▸ **Work instructions**:
1. Name every television show mentioned in the passage on disability in the media below.
2. According to the passage on disability in the media, in what year did the CBC cancel Moving On?
3. Reproduce the passage on disability in the media from "Portrayals of disability" to "and hearing impairment.".

▸ **Extract to read**:
== Segment start ==

Concerns about Media Representation of Disability
The Canadian Association of Broadcasters report found an “overall lack of coverage of disability issues by television news outlets,” and what coverage there is typically tends to fall into the “victim” or “supercrip” categories: either stories that ask for the viewer’s sympathy or “uplifting” stories of people who have “overcome” their disabilities. It’s significant that the most TV coverage given to persons with disabilities is the Paralympic Games, which – despite the International Paralympic Committee’s efforts to “emphasize… the participants' athletic achievements rather than their disability” – are almost invariably presented in news coverage as triumph-over-adversity stories.
There are few Canadian media outlets dedicated specifically to the concerns of persons with disabilities. In 2007 the CBC canceled the one Canadian TV show about persons with disabilities, Moving On, while only one Canadian magazine, Abilities, serves the disabled community. Persons with disabilities have slightly more prominence in the Canadian film industry, largely as a result of the National Film Board – which has produced films dealing with disability issues such as Bonnie Sherr Klein’s Shameless: The ART of Disability – and the annual Picture This International Film Festival in Calgary that spotlights films made by persons with disabilities.
Portrayals of disability are almost entirely absent in video games, and those few that do exist are nearly always heavily stereotyped. Because of their immersive and interactive qualities, video games have a unique potential to develop empathy and help us understand what it’s like to be someone else, but to date few games have provided players with the ability to experience life with a disability. One notable exception is the Handigo games, developed by Handicap International and game developer Ubisoft, which let players experience life with different disabilities such as vision impairment, mobility impairment and hearing impairment.
Lack of participation
Joanne Smith, host of CBC’s Moving On, said after researching a story on persons with disabilities in the media that “I was actually shocked when I spoke to some casting agents and some executive producers specifically about hiring people with disabilities, whether it be for broadcasting or for acting, and I had some people point-blank tell me they didn’t want to hire people with disabilities.” Robert David Hall, best known as medical examiner Doctor Albert Robbins on CSI, has said "I think there's a fear of litigation, that a person with disabilities might slow a production down, fear that viewers might be uncomfortable…. [but] I've made my living as an actor for 30 years and I walk on two artificial legs." Similarly, shows such as Breaking Bad and Private Practice have employed actors with disabilities in regular cast roles – in both cases, playing characters who were not originally written as having disabilities. Michael Patrick Thornton, a wheelchair user who has a regular role on Private Practice, says that he will be happy when actors with disabilities have the same opportunities as the non-disabled, in roles where “nobody ever mentions the chair.”
The Canadian Association of Broadcasters report found that “there is a lack of participation, particularly with respect to employment, among persons with disabilities in television programming. This was found to be due in large part to a lack of communication and information accessible to persons with disabilities about employment opportunities in the broadcasting industry as a whole.”

== Segment end ==

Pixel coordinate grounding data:
== Segment start ==

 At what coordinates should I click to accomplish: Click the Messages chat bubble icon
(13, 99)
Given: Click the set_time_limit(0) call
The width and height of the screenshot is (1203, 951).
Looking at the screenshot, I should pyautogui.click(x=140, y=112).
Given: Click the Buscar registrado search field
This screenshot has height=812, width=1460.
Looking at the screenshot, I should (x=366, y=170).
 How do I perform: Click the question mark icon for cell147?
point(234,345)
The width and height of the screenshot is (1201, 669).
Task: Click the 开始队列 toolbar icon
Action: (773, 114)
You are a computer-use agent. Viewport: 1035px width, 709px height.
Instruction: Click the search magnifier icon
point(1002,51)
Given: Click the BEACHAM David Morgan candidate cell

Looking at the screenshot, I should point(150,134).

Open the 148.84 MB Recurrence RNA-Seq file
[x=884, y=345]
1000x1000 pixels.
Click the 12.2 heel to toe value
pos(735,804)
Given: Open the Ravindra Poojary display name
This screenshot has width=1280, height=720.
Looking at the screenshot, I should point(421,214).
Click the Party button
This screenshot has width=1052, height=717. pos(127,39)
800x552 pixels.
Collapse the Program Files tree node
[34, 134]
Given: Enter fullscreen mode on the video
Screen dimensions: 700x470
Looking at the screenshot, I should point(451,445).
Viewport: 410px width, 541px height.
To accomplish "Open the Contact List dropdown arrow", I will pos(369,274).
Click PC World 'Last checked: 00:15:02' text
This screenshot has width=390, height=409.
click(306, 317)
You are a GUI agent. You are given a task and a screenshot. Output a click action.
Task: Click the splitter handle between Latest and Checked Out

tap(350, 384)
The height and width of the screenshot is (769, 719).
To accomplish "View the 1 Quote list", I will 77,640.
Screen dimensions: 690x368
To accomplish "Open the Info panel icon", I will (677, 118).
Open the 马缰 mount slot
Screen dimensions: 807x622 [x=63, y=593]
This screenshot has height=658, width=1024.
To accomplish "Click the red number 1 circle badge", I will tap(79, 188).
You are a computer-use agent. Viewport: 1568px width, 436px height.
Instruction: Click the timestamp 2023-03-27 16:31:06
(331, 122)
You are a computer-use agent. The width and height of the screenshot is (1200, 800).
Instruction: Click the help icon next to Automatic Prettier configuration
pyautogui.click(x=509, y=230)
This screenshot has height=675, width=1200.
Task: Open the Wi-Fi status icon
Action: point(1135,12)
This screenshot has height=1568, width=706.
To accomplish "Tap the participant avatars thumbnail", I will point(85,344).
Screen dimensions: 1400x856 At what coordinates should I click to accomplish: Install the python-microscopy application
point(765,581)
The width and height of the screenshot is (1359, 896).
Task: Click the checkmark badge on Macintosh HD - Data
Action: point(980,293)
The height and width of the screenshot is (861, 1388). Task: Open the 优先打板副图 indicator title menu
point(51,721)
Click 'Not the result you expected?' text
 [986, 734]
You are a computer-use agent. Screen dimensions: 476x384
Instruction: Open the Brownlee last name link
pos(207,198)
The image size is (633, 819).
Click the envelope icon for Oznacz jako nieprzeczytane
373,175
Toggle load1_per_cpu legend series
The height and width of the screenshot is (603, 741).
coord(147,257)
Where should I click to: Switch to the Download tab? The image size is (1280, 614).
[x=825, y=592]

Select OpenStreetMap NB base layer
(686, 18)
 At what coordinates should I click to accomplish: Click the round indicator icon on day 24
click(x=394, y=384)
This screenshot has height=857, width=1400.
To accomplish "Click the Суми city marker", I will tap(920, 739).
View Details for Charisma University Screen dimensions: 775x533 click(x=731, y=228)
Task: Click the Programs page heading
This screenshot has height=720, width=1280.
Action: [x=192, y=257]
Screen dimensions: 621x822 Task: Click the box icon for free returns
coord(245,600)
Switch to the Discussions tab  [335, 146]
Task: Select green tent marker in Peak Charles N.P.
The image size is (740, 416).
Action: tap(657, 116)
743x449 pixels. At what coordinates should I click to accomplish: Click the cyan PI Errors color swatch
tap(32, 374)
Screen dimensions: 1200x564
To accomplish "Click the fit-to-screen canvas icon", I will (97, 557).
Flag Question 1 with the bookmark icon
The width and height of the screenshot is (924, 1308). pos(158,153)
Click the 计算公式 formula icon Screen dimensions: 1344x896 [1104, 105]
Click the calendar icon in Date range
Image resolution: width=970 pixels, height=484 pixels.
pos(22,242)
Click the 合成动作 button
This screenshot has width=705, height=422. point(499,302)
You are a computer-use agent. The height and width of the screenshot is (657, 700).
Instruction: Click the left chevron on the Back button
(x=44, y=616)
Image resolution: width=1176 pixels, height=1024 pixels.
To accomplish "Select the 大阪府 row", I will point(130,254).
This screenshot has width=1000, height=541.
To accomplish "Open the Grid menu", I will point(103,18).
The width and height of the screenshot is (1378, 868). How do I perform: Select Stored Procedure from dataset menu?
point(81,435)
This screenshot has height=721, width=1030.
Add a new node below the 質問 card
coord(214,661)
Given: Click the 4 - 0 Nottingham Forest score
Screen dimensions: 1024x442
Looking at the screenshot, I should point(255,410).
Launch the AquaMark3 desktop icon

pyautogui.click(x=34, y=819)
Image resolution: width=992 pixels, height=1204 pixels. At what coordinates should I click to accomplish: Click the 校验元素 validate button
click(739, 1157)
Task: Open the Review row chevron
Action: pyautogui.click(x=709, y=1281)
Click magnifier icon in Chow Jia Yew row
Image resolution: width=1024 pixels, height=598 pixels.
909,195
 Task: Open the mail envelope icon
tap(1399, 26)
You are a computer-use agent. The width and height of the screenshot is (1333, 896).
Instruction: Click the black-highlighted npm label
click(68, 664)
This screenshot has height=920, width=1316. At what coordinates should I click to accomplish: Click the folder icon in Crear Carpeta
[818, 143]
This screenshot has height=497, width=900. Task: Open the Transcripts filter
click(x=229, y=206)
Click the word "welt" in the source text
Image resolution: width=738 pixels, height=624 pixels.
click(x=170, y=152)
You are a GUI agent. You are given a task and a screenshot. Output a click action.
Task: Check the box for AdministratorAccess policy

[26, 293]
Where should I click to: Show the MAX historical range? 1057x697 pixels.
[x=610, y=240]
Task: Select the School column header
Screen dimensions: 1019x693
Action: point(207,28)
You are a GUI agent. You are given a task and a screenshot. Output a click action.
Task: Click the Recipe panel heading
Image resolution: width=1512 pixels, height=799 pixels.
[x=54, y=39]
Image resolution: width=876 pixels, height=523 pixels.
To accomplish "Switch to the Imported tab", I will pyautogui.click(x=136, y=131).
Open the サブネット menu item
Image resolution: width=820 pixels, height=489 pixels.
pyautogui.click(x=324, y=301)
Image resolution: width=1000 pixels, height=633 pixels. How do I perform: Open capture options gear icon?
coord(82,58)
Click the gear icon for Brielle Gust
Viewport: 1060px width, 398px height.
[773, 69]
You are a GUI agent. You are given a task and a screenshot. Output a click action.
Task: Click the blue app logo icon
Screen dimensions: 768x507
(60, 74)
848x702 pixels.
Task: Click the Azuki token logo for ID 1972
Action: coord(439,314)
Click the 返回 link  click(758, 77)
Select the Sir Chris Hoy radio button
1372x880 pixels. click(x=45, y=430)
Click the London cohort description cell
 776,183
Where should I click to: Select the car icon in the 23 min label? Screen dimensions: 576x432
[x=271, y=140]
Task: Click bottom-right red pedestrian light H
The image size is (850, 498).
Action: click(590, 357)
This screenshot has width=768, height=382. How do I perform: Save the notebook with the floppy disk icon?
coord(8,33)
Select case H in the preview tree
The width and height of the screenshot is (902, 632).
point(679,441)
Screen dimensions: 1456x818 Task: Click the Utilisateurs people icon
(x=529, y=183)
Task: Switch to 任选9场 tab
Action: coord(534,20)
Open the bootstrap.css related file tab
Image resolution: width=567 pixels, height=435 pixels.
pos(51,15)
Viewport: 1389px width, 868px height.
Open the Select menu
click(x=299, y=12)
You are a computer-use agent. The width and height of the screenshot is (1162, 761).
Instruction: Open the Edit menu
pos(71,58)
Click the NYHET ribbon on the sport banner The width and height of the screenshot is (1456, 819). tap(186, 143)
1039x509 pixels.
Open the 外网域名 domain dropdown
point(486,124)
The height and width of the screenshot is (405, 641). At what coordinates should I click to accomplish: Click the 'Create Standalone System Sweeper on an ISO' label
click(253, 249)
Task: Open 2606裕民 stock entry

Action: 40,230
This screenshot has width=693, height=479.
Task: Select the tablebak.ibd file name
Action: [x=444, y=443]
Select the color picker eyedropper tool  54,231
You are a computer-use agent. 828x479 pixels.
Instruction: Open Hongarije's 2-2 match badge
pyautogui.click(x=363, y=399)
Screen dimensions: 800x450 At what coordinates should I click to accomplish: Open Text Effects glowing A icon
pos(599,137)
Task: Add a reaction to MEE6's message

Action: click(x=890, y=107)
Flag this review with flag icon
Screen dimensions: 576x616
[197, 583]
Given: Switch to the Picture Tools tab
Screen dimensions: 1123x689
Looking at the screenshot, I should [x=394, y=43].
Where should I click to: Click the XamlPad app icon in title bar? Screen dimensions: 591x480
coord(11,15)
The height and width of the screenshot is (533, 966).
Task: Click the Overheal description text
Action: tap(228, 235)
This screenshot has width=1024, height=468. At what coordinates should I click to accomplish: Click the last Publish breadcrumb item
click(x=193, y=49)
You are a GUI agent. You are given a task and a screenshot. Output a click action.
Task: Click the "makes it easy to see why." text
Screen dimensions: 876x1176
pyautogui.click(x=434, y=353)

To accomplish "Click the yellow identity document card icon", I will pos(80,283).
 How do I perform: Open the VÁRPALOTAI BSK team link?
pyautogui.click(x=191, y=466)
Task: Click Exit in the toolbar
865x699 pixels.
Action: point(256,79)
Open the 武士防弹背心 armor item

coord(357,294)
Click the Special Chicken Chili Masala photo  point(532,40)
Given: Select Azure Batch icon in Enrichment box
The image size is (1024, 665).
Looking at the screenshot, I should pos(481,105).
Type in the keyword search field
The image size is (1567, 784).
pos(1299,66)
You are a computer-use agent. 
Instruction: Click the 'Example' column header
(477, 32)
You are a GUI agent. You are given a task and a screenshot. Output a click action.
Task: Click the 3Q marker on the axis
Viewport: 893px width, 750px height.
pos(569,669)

== Segment end ==

▸ **Completed exercise**:
1. Moving On, CSI, Breaking Bad, Private Practice

2. 2007

3.
Portrayals of disability are almost entirely absent in video games, and those few that do exist are nearly always heavily stereotyped. Because of their immersive and interactive qualities, video games have a unique potential to develop empathy and help us understand what it’s like to be someone else, but to date few games have provided players with the ability to experience life with a disability. One notable exception is the Handigo games, developed by Handicap International and game developer Ubisoft, which let players experience life with different disabilities such as vision impairment, mobility impairment and hearing impairment.